◆ **PAGE EXTRACT**:
Title: Exploring the Limits of Transfer Learning with a Unified Text-to-Text Transformer

Authors: Colin Raffel, Noam Shazeer, Adam Roberts, Katherine Lee, Sharan Narang, Michael Matena, Yanqi Zhou, Wei Li, Peter J. Liu


Slack channel: paper_reading_t5 (join the Slack group)





Why Paper Reading/Discussion?
  • Enable a fun and open place to discuss about the latest research in NLP and ML
  • Keeping up with the fast pace of ML and NLP research
  • Create a community where you can feel free to bounce off ideas/start conversations and always know that you are welcome to do so 
  • Connect and engage with academics and industry practitioners

Agenda/Housekeeping

  • Introductions in chat
  • Where you from?
  • One thing you would love to get from today’s session?
  • Format of the paper reading sessions
  • Silent reading (~90 minutes)?
  • Open Discussion (30 minutes)
  • Introduction (5 minutes)
  • Method/Results (15 minutes)
  • Practicality (5 minutes)
  • Questions (5 minutes)
  • Note taking, especially during discussions (Volunteers! 🙏 )
  • GitHub repo to upload notes and track discussions

Discussion 🤓 

Introduction  
Discuss the motivation and objectives of this paper at a high level. As we read through the paper we can all take notes on the points we found important to emphasize and have further discussion about.

◆ **EXERCISE REQUIREMENTS**:
A) On the paper reading page, how long is the open discussion scheduled to last?
B) Quote the paper reading page word for word, beginning at the words "Discussion 🤓" and stopping after "further discussion about.".
C) Render this sentence from the paper reading page in Spanish: "Discuss the motivation and objectives of this paper at a high level."
Rely only on the paper reading page for these answers.

◆ **INFORMATION SHOWN**:

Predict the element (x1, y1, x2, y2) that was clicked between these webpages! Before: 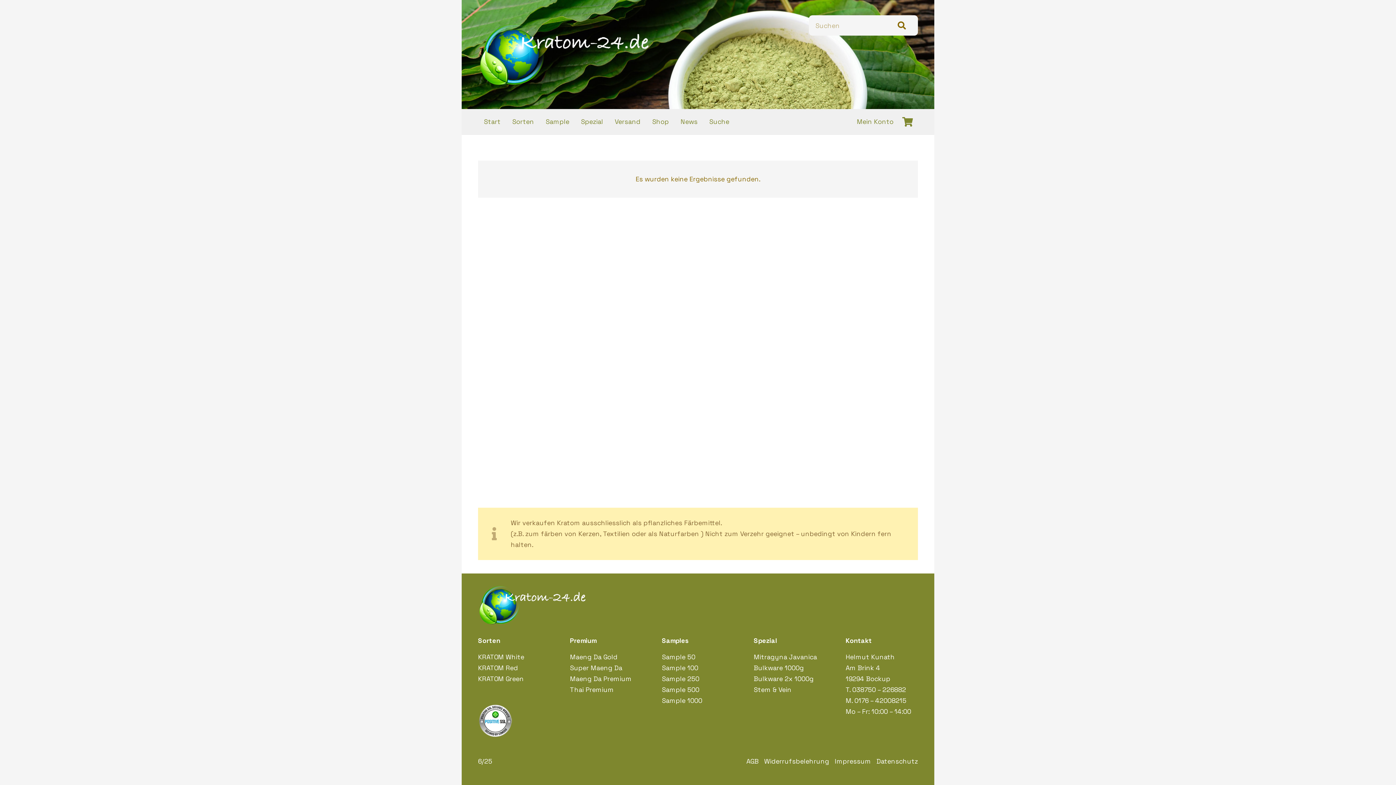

◆ **TASK ANSWERS**:
A) 30 minutes

B)
Discussion 🤓 

Introduction  
Discuss the motivation and objectives of this paper at a high level. As we read through the paper we can all take notes on the points we found important to emphasize and have further discussion about.

C) Comenten a grandes rasgos la motivación y los objetivos de este artículo.